**EXCERPT PROVIDED**.
▼

With the vigorous effort of my sister, my older brother was sent to study in the Russian academy in Slotzk when he was ten. His uniforms, with glittering buttons, were shown off when he came to visit us on holidays. They left a deep impression on me, his brother (younger than him by 6 years). But the truth must be told: not only the uniforms and his old copper watch my father gave him were the objects of my envy. I desired his education. The desire to learn was awakened in me early in life, but was not satisfied. My elder sister got married and moved away. My parents did not see it as an obligation to provide us with education; maybe they could not afford it (I had another older sister and a younger brother). Maybe there was another reason for this: my mother was attached to her children and refused to let them go. I remember, when my brother went back to his school at the end of vacations, she would faint occasionally out of sheer sadness.

All of my “systematic” education was merely based on my studies in the cheder (Torah classroom for children). I managed to study quickly the Bible and a little Talmud and that was it. More than that wasn't necessary according to our status. “They never intended to make me a Rabbi...”

At this point of my life I had the good fortune of meeting Simcha Chaim Vilkomitz from my town. He was older by few years and studied in the Mir Yeshiva. He was a delicate and serious young man, and had even then a good knowledge of Hebrew literature; he could write well and was an avid Zionist. He became close to me and influenced me greatly. Among other things he encaouraged me to learn and study Hebrew, recommended books and provoked my thinking by raising national questions. One of the first readings he and I did was an article by Mordechai Ben-Hillel ha'cohen in memory of Peretz Smolanskin. These things made an enormous impression on me. I started to read and even write in the style of certain writers. Slowly, as the years past, I came to know all great Hebrew writers of the era, and loved it with all my heart.

▲

**GOALS**.
1 - In the memoir excerpt, at which yeshiva did Simcha Chaim Vilkomitz study?
2 - Name every sibling of the narrator that the memoir excerpt mentions.

**DATA LINES**.
▼

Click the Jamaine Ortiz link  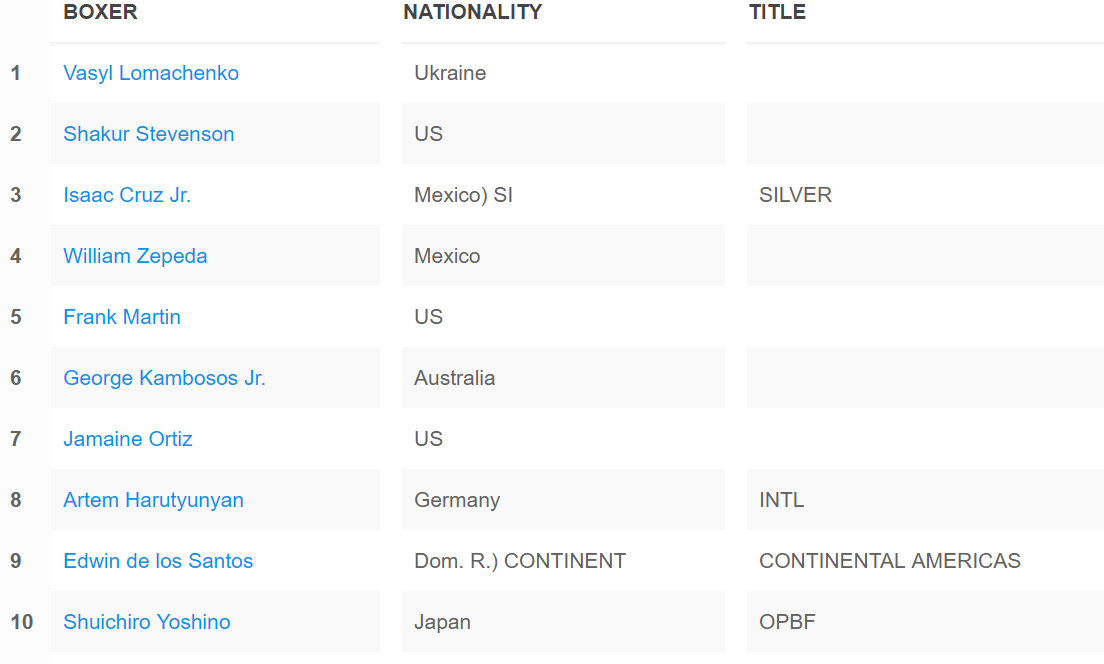coord(128,439)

▲

**RESPONSES TO THE TASKS**.
1 - The Mir Yeshiva.

2 -
- An older brother, who was sent to the Russian academy in Slotzk
- An elder sister, who got married and moved away
- Another older sister
- A younger brother